Görev Tanımı
Belge metninde “Bu zehir gibi, insanı” ile “hele, hiç kızmayın.” arasında kalan bölümü, bu iki ifade de dahil olmak üzere hiç değiştirmeden yazın.

Ömür biter, tatlı su ahlakçılığı bitmez

Defne Joy Foster’ın aramızdan ani ayrılışının şokunu herkes gibi ben de atlatabilmiş değilim. Aklımda güzel gülen yüzüyle yer etmiş dünya tatlısı bir kadın Defne..

Haberin Devamı

Bir insanın, onu düşündüğünüzde aklınıza ilk olarak gülen bir yüz getirebilmesi ne zordur halbuki...
Dünyanın en matrak, en komik kadınlarından biriydi Defne Joy. Sesi kulaklarımdan, yüzü gözümün önünden gitmiyor.
Bu zehir gibi, insanı kahreden vefatın bir buruk yanı da nedir biliyor musunuz?
Ölenin arkasından konuşanı görmek.
Onun yaşadığı hayat kendi hayatına benzemiyor diye ahlak polisliği yapanları izlemek...
Buradan yola çıkarak size bir şey diyeceğim.
Hani arkanızdan konuşanlara, sizi düşman belleyenlere kızıyorsunuz ya. Hiç kızmayın.
Canı çok sıkıldığı için, sırf kendini eğlendirmek için, sanki balık tutmaya çıkar gibi insan üzmeye çıkanlar var.
Onlara da aldırmayın, kızmayın.
Sizi sevmediği için arkanızdan konuşan, kuyunuzu kazanlara hele, hiç kızmayın.
Onları duymayın. Görmeyin.
Şu kısacık hayatta size lüzumsuz mutsuzluk yaratanları görmezden gelin.
Kendinize iyilik yaparsınız.
Bırakın yaşayan biriyle uğraşmayı, artık aramızda olmayan bir şahsın arkasından bile konuşabiliyorsak, insanlığımızı tekrar değerlendirmenin vakti gelmiştir herhalde.
Baksanıza, hayat sona eriyor “arkadan konuşma” bitmiyor, “ahlak polisliği” bitmiyor...
Nur içinde yat Defne Joy.

Haberin Devamı


“Can sıkılması” üzerine

Böyle zamanlarda ne fark ediyorum biliyor musunuz?
Meğer biz nasıl saçma sapan konulara can sıkıyor, saçlarımızı beyazlatıyormuşuz...
Önümüze gelen herkesin canımızı sıkmasına izin veriyormuşuz...
Sanki hayat çok uzunmuş gibi güzel anların tadını çıkaracağımıza berbat olanları uzattıkça uzatıyoruz.

Sağlanan Malzeme
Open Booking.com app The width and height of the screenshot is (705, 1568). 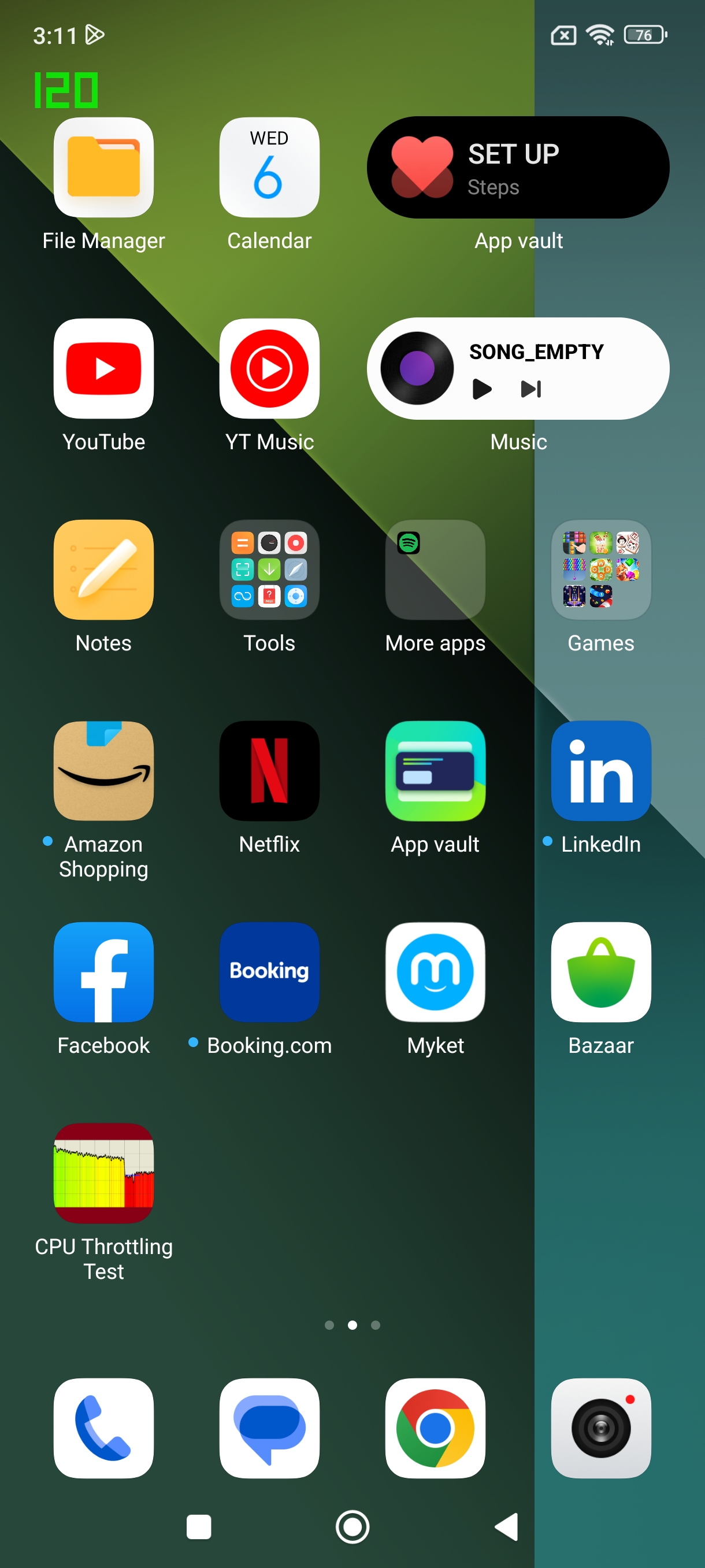[269, 972]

Tam Yanıt
Bu zehir gibi, insanı kahreden vefatın bir buruk yanı da nedir biliyor musunuz?
Ölenin arkasından konuşanı görmek.
Onun yaşadığı hayat kendi hayatına benzemiyor diye ahlak polisliği yapanları izlemek...
Buradan yola çıkarak size bir şey diyeceğim.
Hani arkanızdan konuşanlara, sizi düşman belleyenlere kızıyorsunuz ya. Hiç kızmayın.
Canı çok sıkıldığı için, sırf kendini eğlendirmek için, sanki balık tutmaya çıkar gibi insan üzmeye çıkanlar var.
Onlara da aldırmayın, kızmayın.
Sizi sevmediği için arkanızdan konuşan, kuyunuzu kazanlara hele, hiç kızmayın.